Dare un prezzo alla natura

Ciao Gaggionauta!
Ti suggeriamo un articolo interessante, pubblicato sul mitico quotidiano inglese The Guardian [LEGGI QUA]

…e siccome la conoscenza dell’inglese non è obbligatoria, la nostra cara amica Marina Premoli ha realizzato un lavoro prezioso: ce l’ha tradotto in italiano! Buona lettura!

Dare un prezzo alla natura non può essere peggio di darla via gratuitamente

La natura ci dà aria ed acqua pulita, terreni fertili ed immenso benessere.
Darle un prezzo potrebbe proprio farci smettere di considerare senza valore ciò che è gratuito.

Si può dare un prezzo al profumo del mare ed al vento fra i capelli? Qual è il prezzo per dissetarsi alle fresche acque di una sorgente di montagna in una giornata estiva? E quanto saremmo disposti a pagare per stenderci sotto un albero ed appisolarci al canto degli uccelli che ci fanno una serenata?

La risposta è semplice: la natura – e quanto di incontaminato è in essa – non ha prezzo. Qualcuno direbbe anche che il voler far corrispondere una somma in denaro al vento e all’acqua, agli uccelli ed alle api, distrugge proprio ciò che la rende speciale: un’esperienza emotiva, spirituale, che nutre l’anima che fugge dall’affanno quotidiano.

E tuttavia viviamo in un mondo dove le cose a cui non sia stato attribuito un prezzo non sono apprezzate. Coloro che inquinano stanno solo ora incominciando a pagare il costo delle emissioni di gas che producono l’effetto serra, ma il danno che causano, dalle inondazioni alle ondate di caldo, presenta un conto con cifre che ammontano a miliardi. Secondo il rapporto su basi innovative compiuto lo scorso anno dalle Nazioni Unite sul valore economico degli ecosistemi,
un terzo dei profitti delle maggiori società svanirebbe se queste dovessero pagare i danni che arrecano al pianeta. Nel Regno Unito si stanno perdendo piante ed animali ad un ritmo
terrificante. Si devastano le scorte di pesce negli oceani e l’inquinamento da nitrati e nitriti costa a ciascuno di noi centinaia di Euro all’anno.

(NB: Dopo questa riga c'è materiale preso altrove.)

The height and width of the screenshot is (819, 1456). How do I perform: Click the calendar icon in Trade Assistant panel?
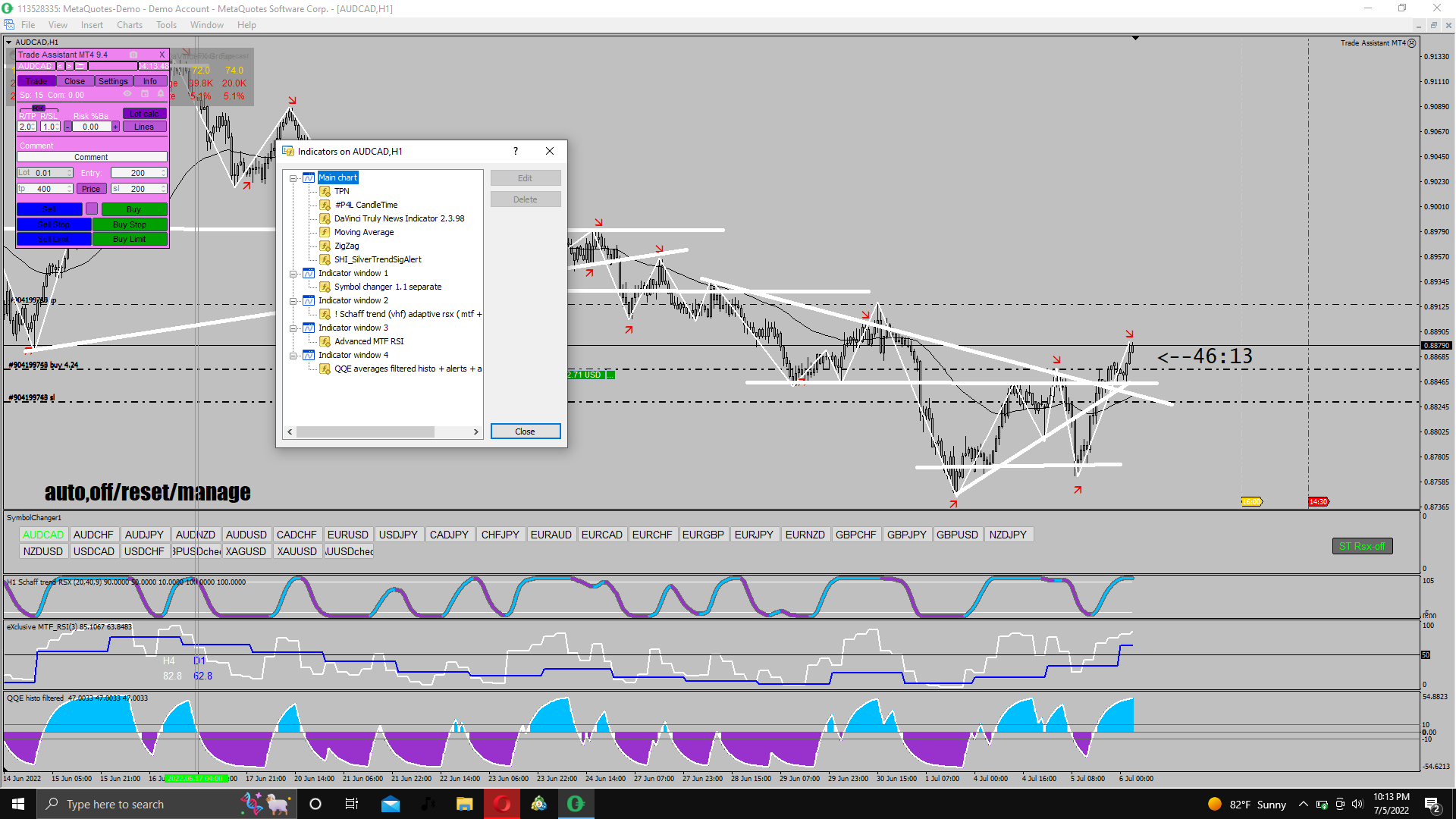(145, 93)
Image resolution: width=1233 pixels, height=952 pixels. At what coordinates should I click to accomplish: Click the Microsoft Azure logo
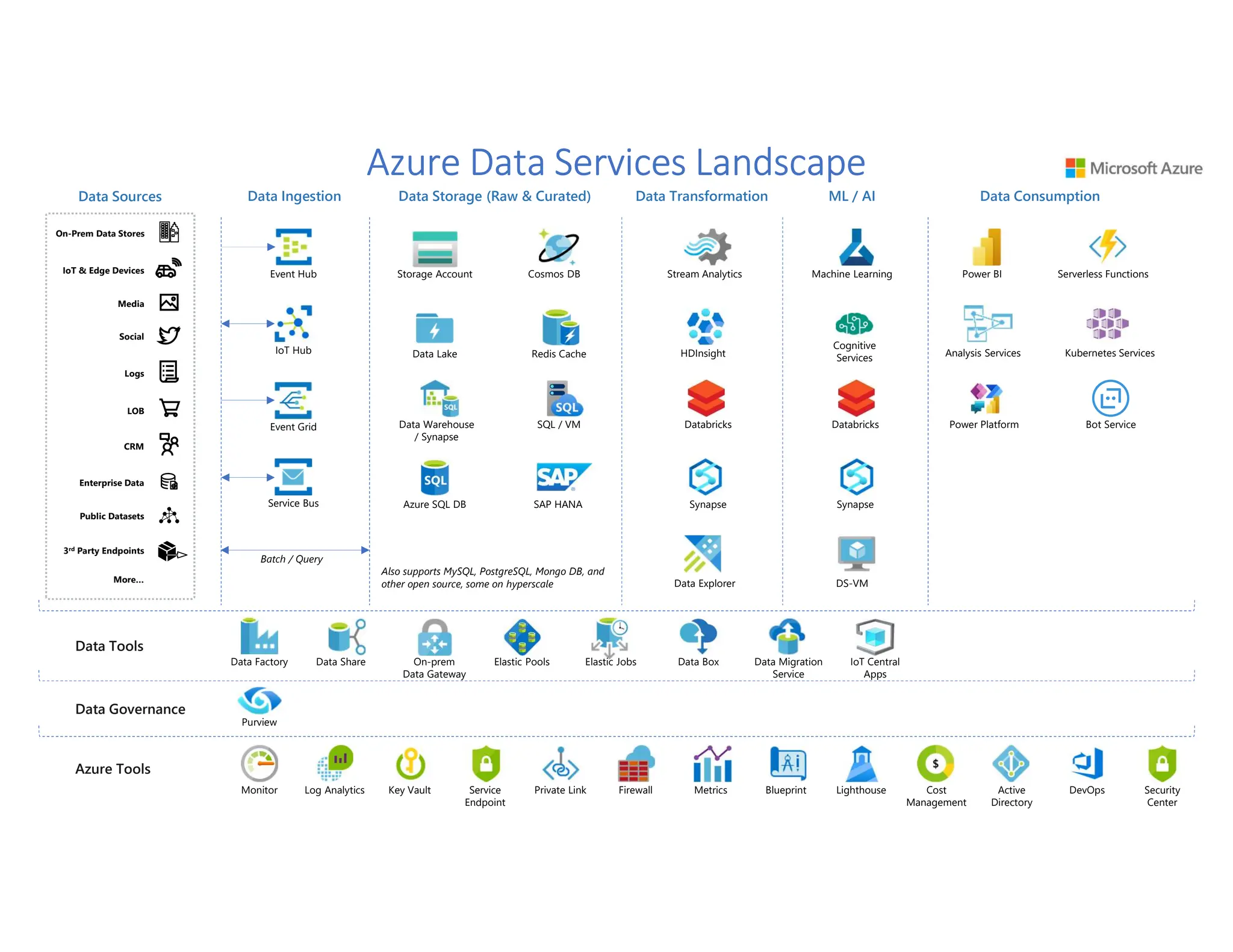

Si presenta dunque il dilemma: il mettere un prezzo alla natura ci sembra profondamente sbagliato, ma il mondo di oggi senza alcuna indicazione di prezzo sta miseramente fallendo nel proteggere la natura. Questa è la ragione per cui la Independent National Ecosystem Assessment (Valutazione indipendente degli ecosistemi nazionali) pubblicata oggi dal governo inglese è davvero significativa. Per la prima volta e per la prima nazione, assegna delle specifiche indicazioni
di prezzo ai molti benefici sociali, economici e riguardanti la salute che normalmente la natura ci offre gratuitamente.

In breve, dice ciò che tutti noi sappiamo quando ci fermiamo a pensare: il benessere vale veramente qualcosa. Ed è affascinante. I benefici alla salute che derivano dall’abitare in una casa con vista su uno spazio verde sono valutati fino a 300 sterline all’anno per persona, secondo i calcoli dei ricercatori. Le api ed altri impollinatori forniscono agli agricoltori inglesi un servizio che vale almeno 430 milioni di sterline all’anno. Nel complesso, i doni della natura valgono centinaia di miliardi all’anno – solo nel Regno Unito.

Scrivere il prezzo che indica il valore è naturalmente il primo passo. In seguito, si devono fare grossi cambiamenti nel modo in cui usiamo ed abusiamo della natura al fine di preservare quel valore. Nel Regno Unito, si comincerà probabilmente la prossima settimana, con la proposta del governo di un primo pacchetto di leggi per l’ambiente nei prossimi due decenni. E’ l’occasione che si presenta una volta per generazione per ribilanciare la nostra relazione con il mondo della natura e dovrà coniugare visione e azione, a differenza di altri disastri del Department for Environment Food and Rural Affairs.

I crediti per la biodiversità presenteranno un sistema in cui la flora e la fauna persi con i loro habitat a seguito di nuove opere di urbanizzazione vengano ricreati altrove in compensazione. Ma potrà davvero funzionare questo fare della natura una merce? Quanti stagni sono l’equivalente di un prato? Il barattare usando unità di natura ci porterà a conoscere il prezzo di tutto ma non il vero, profondo valore delle cose?

Tutte belle domande, ma la linea di fondo è chiara. La relazione con il valore della natura non funziona e si deve adottare, con estrema cautela, un nuovo approccio.